How Technology Helps Manage Bracketing

AI-powered claims and returns management

Claimlane's AI Agent, the first AI agent purpose-built for warranty claims and returns, can process returns from bracketed orders quickly by analyzing submitted photos, validating return eligibility, and routing claims through automated workflows. This reduces the per-return handling cost that makes bracketing so expensive.

For brands dealing with high return volumes from bracketing, automation is the difference between returns being a manageable operational cost and returns being a margin killer.

Returns analytics and pattern detection

Dedicated returns analytics platforms can segment returns by reason code, product category, and customer behavior. This makes it possible to:

  • Identify which products have the highest bracketing rates
  • Pinpoint sizing inconsistencies that drive over-ordering
  • Measure the financial impact of bracketing on specific SKUs
  • Track whether interventions (better size charts, policy changes) are actually reducing bracketing

Self-service return portals

A self-service claims portal speeds up the returns process for bracketed orders. Instead of emailing customer support, shoppers can initiate returns instantly, select their return reason, and generate a shipping label. Structured return reasons in the portal also generate valuable data about why items are being returned, which helps distinguish bracketing from other return types.

Bracketing by Industry

Bracketing rates vary significantly across product categories.

Fashion and apparel

The highest bracketing category by far. Inconsistent sizing, subjective fit preferences, and the inability to try on clothes online make fashion the epicenter of bracketing. Clothing return rates average 25%, with bracketing accounting for a significant share.

Footwear

Shoe sizing is notoriously inconsistent across brands, and width variations add another dimension of uncertainty. Shoppers commonly order two or three sizes, particularly for brands they haven't bought before.

Furniture and home goods

Bracketing is less common in furniture (higher price points and more complex returns) but does occur with smaller items like cushions, throws, and decorative pieces where color matching is the concern. Brands handling furniture returns face unique logistics challenges that make bracketing particularly costly.

Electronics

Bracketing in electronics usually takes the form of comparison shopping: ordering two similar products (two pairs of headphones, two phone cases) to compare quality and return the loser.
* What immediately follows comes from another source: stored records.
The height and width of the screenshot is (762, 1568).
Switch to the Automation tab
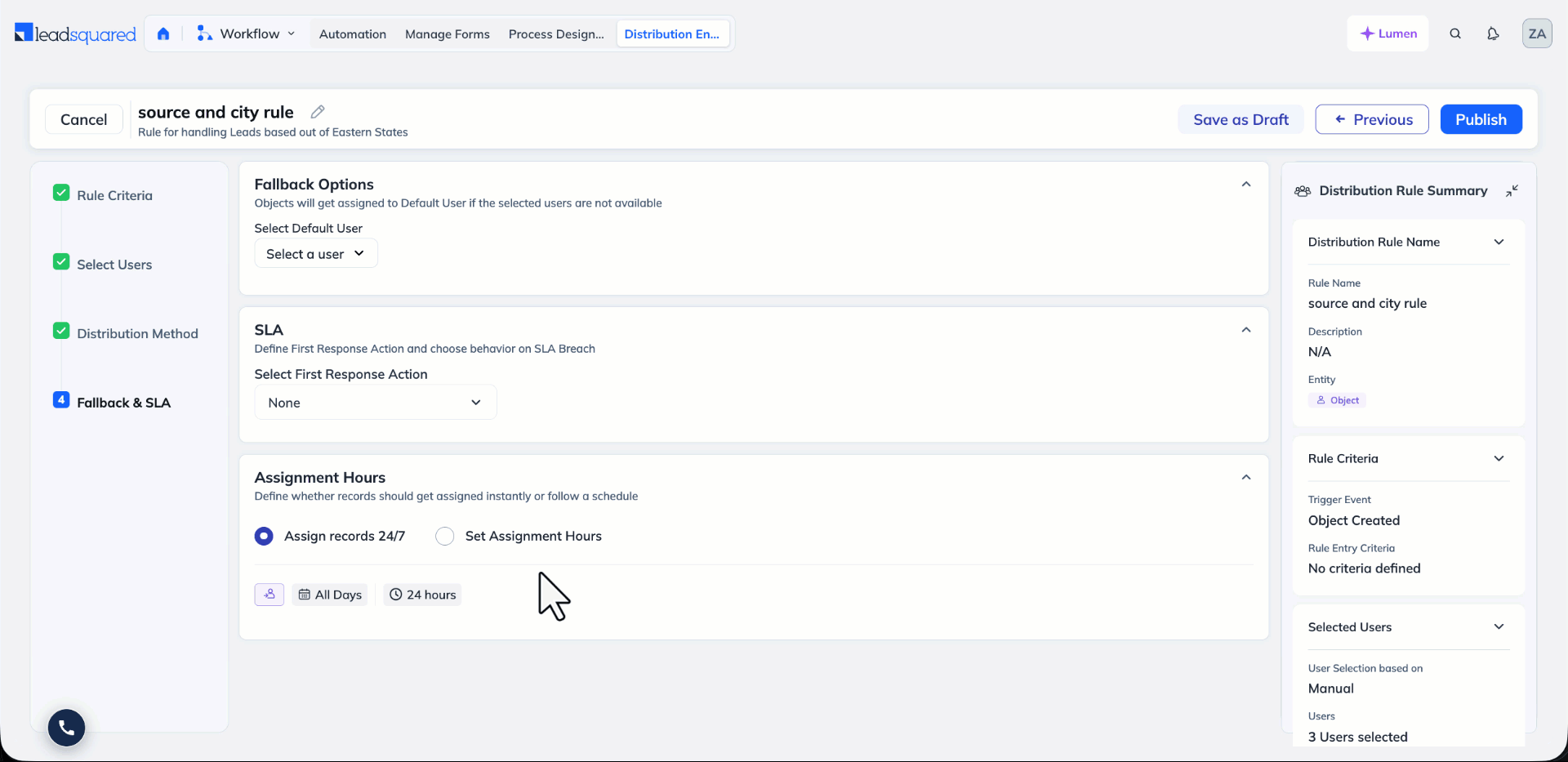(353, 33)
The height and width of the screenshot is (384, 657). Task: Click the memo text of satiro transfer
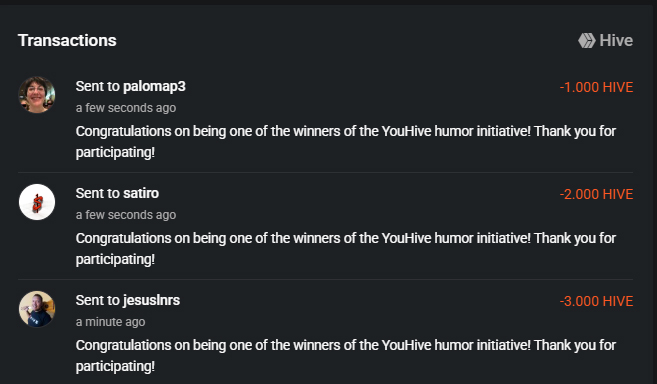(x=346, y=249)
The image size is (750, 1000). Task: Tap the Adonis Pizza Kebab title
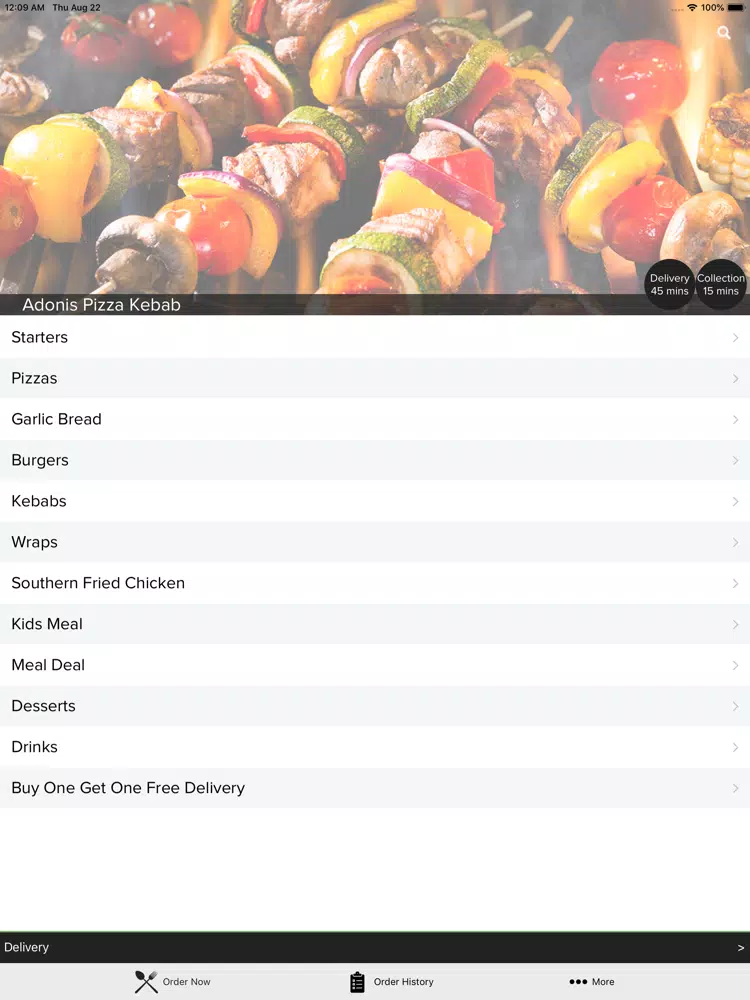101,305
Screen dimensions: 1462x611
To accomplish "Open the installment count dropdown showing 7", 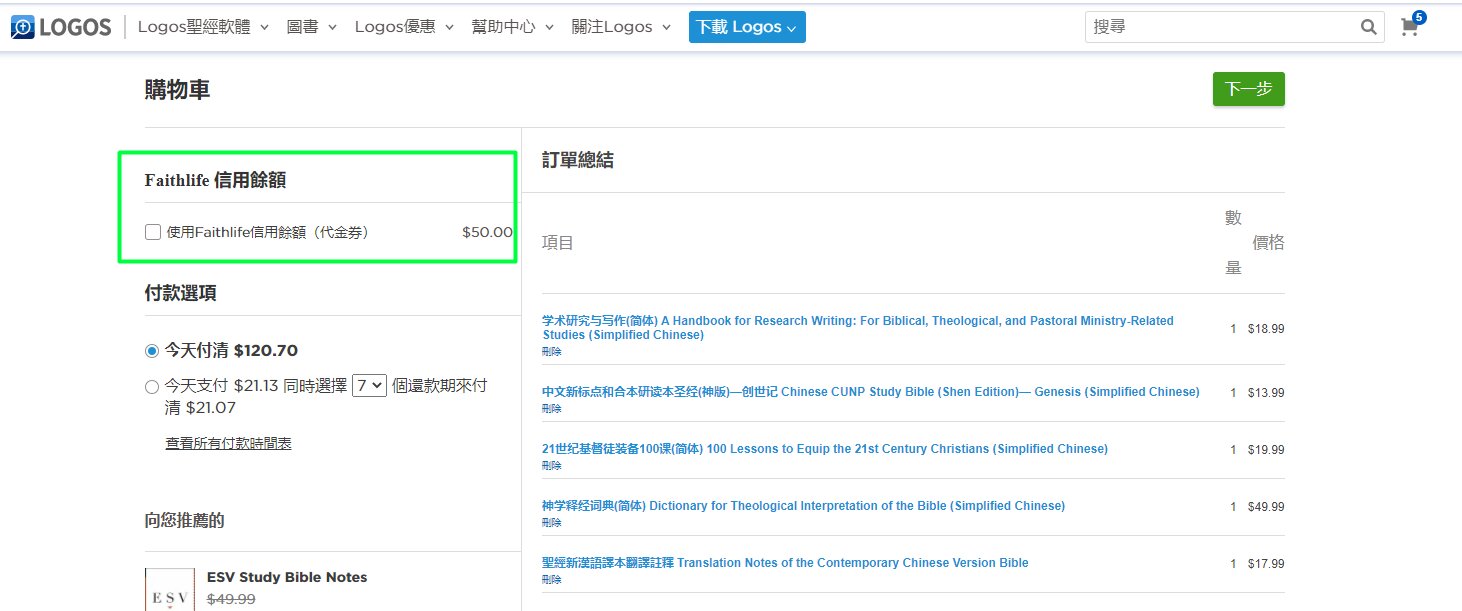I will [369, 385].
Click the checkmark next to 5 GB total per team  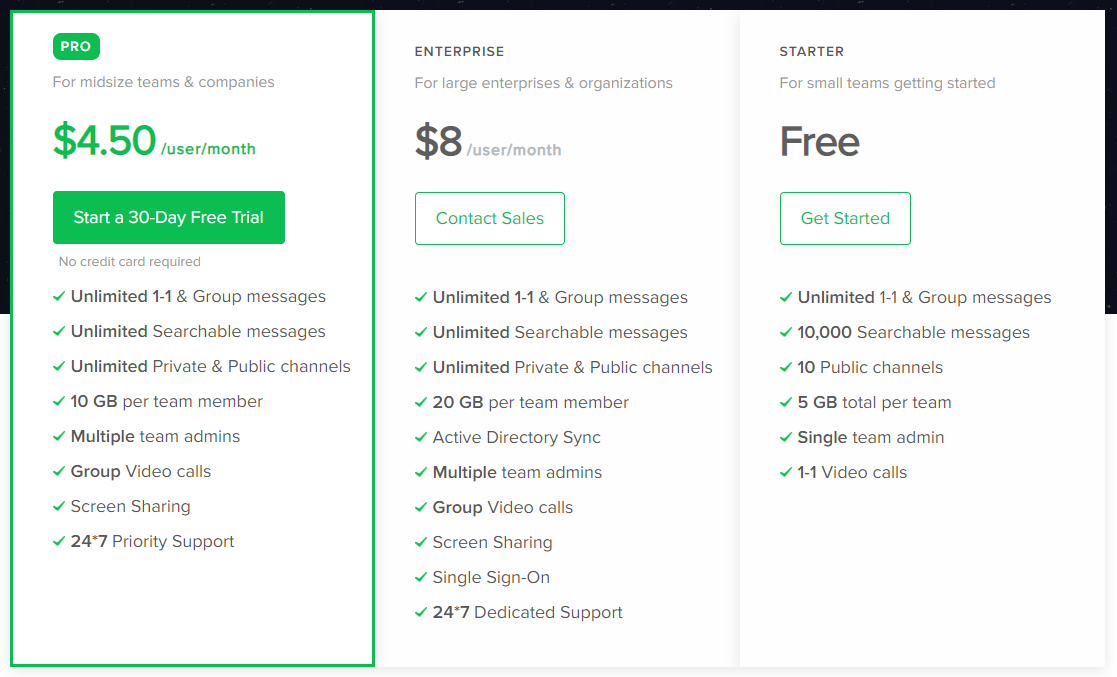(x=786, y=403)
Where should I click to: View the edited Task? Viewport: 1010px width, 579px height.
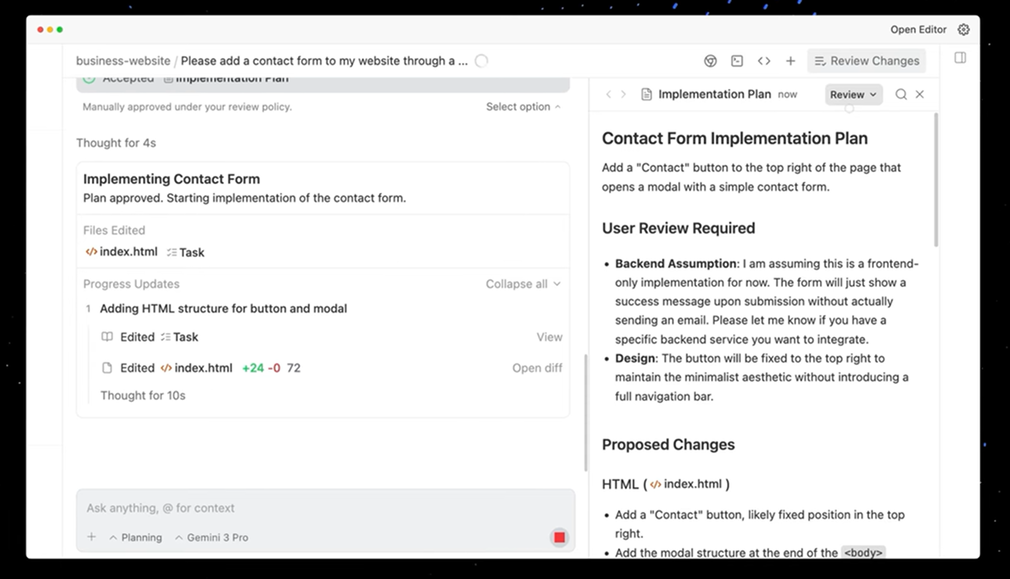[x=549, y=337]
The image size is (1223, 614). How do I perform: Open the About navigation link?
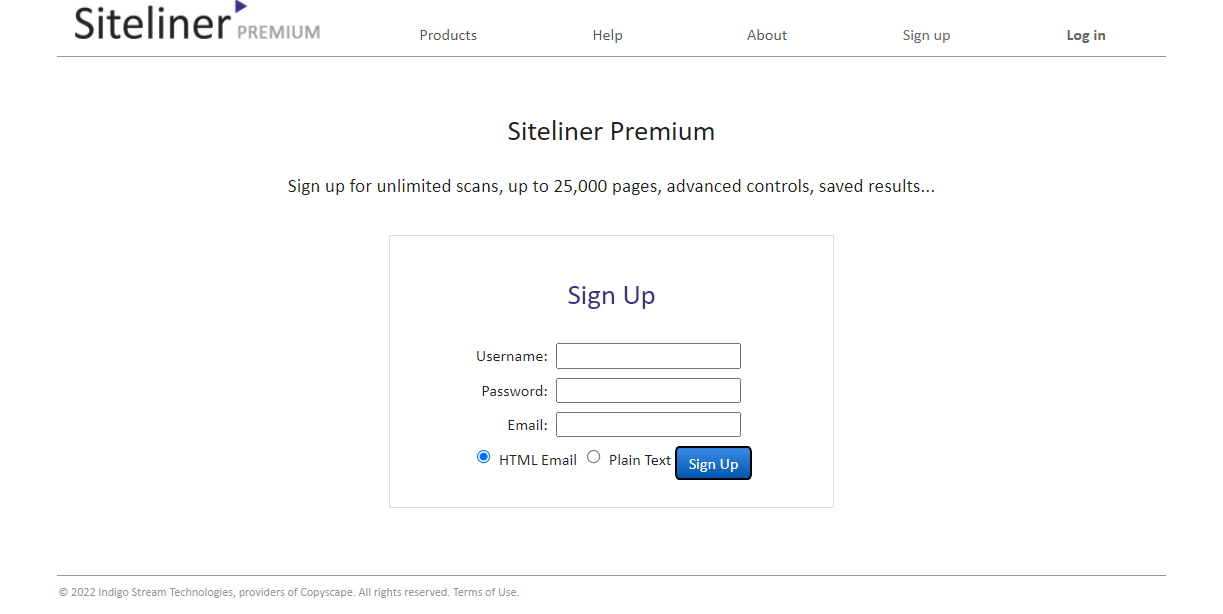point(767,35)
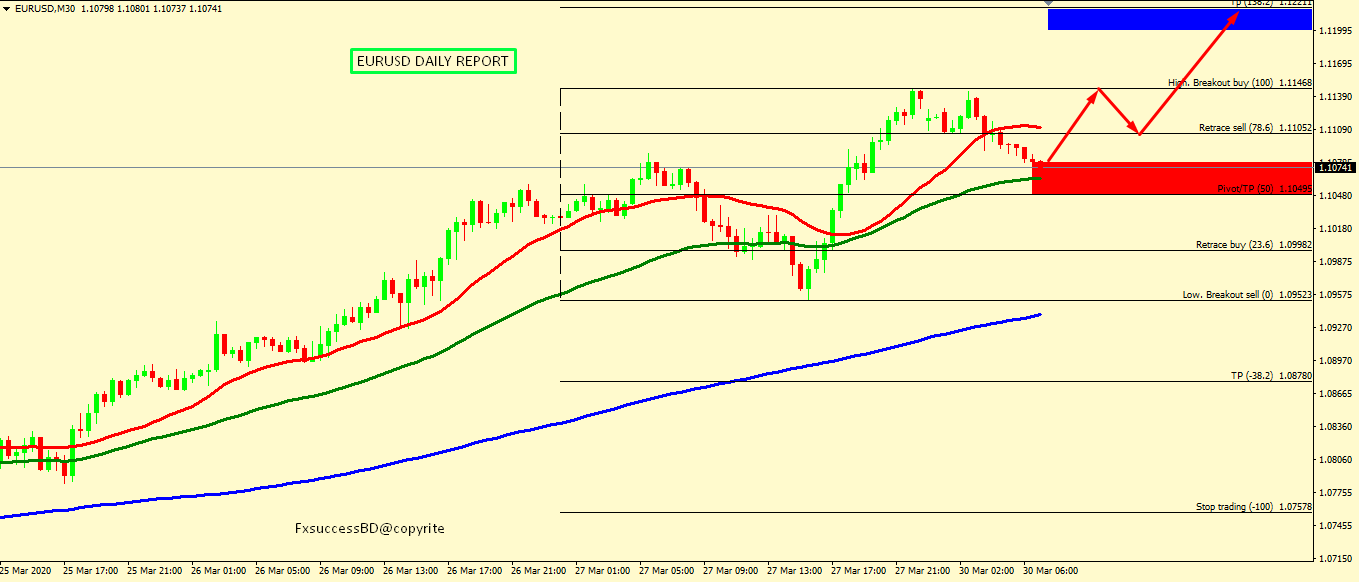Open the EURUSD,M30 chart dropdown arrow
The height and width of the screenshot is (582, 1359).
click(7, 8)
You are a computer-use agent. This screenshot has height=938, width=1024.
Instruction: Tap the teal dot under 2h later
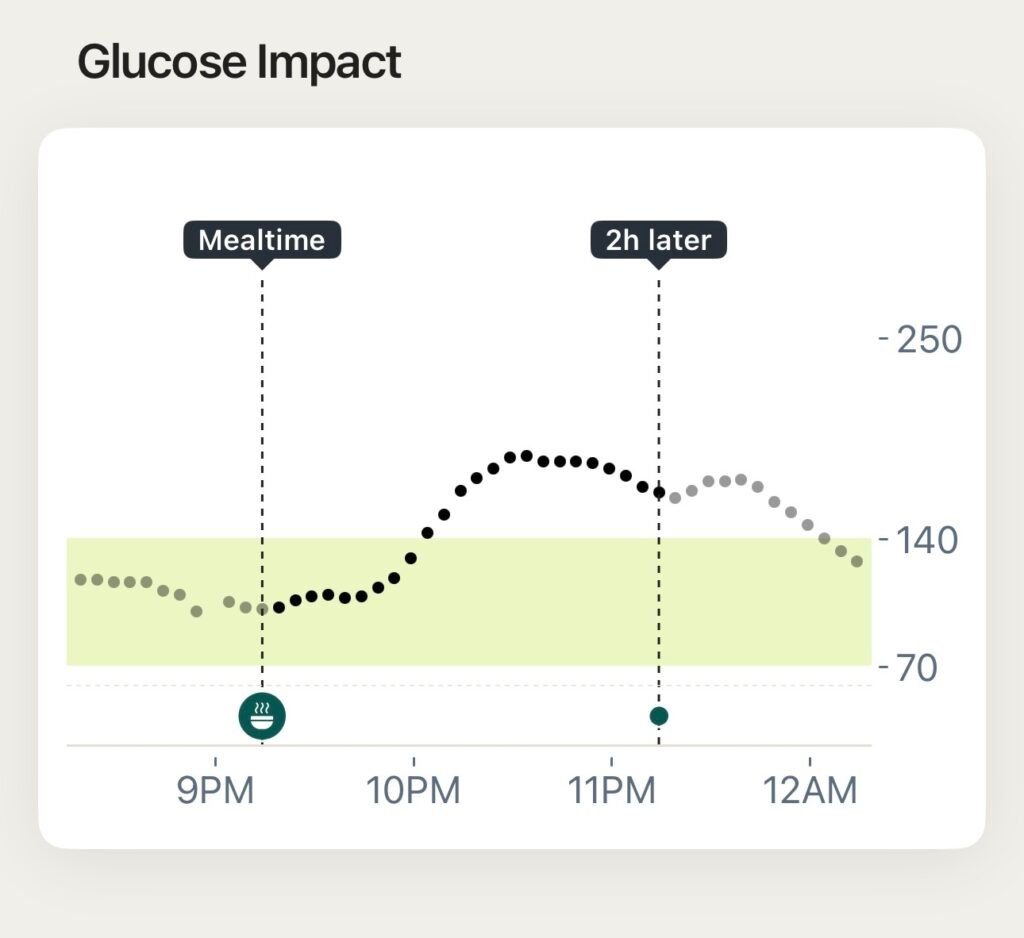(658, 715)
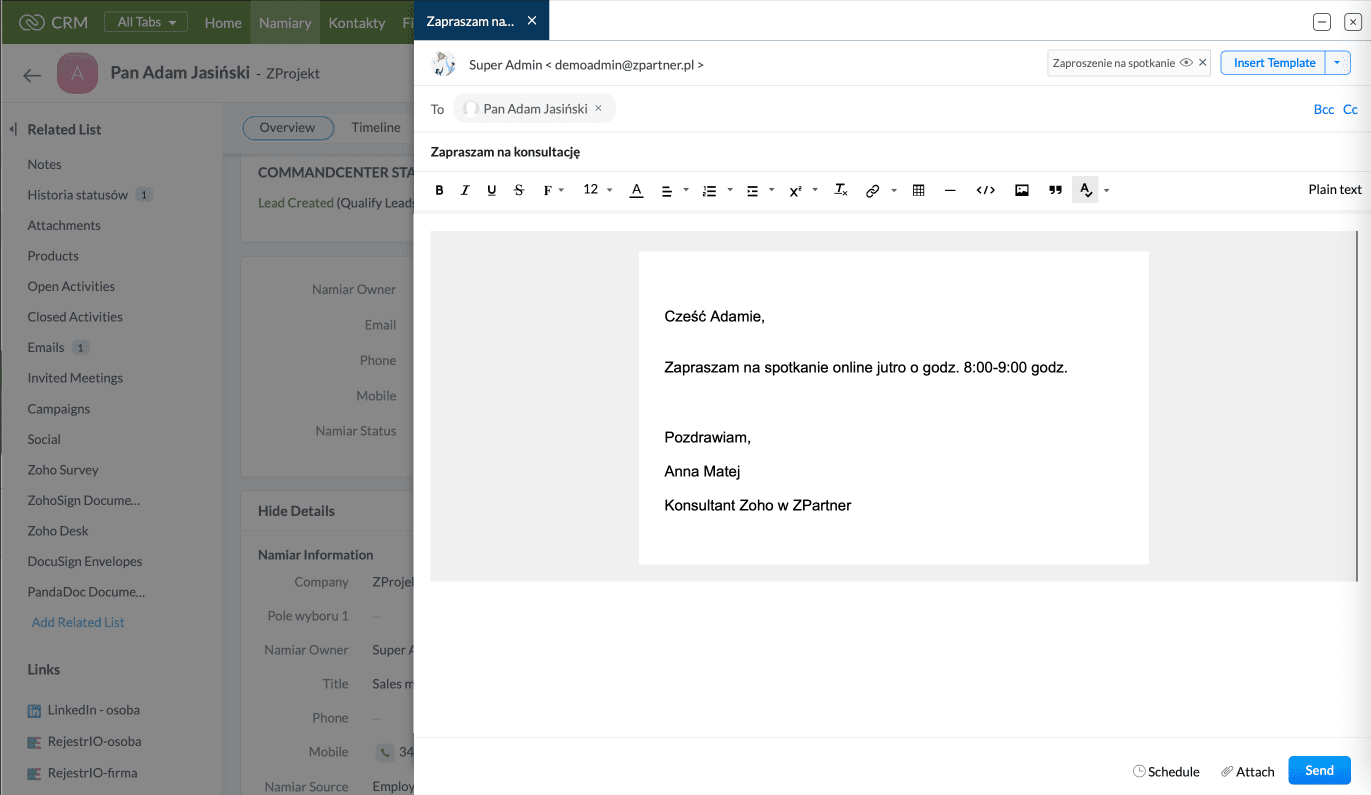The image size is (1371, 795).
Task: Open the font family dropdown
Action: point(553,190)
Return rates in consumer electronics average around 10%, lower than fashion but still significant.

Baby and nursery

Parents bracket nursery products because safety and fit matter more than aesthetics. Car seat adapters, stroller accessories, and baby carriers often require trying multiple options to find the right match.

The Future of Bracketing

Virtual try-on and AR will reduce it

As augmented reality and virtual try-on technology matures, shoppers will be able to see how a product looks and fits before ordering. This directly attacks the root cause of bracketing for fashion and footwear.

AI-powered sizing recommendations will improve

Machine learning models trained on purchase and return data are getting better at predicting the right size for individual shoppers. When a product page says "based on your previous purchases, we recommend a medium," shoppers have less reason to order three sizes.

Return policies will get smarter

Static return policies (30 days, free returns for everyone) will give way to dynamic policies that adjust based on customer history, product category, and return behavior. High-value, low-return customers might get extended free returns. Serial bracketers might see adjusted terms.

Sustainability pressure will add friction

As environmental impact reporting becomes more common and regulations like GPSR put more responsibility on brands, the hidden carbon cost of bracketing will become harder to ignore. Brands will face increasing pressure to reduce unnecessary returns, not just for cost reasons but for sustainability commitments.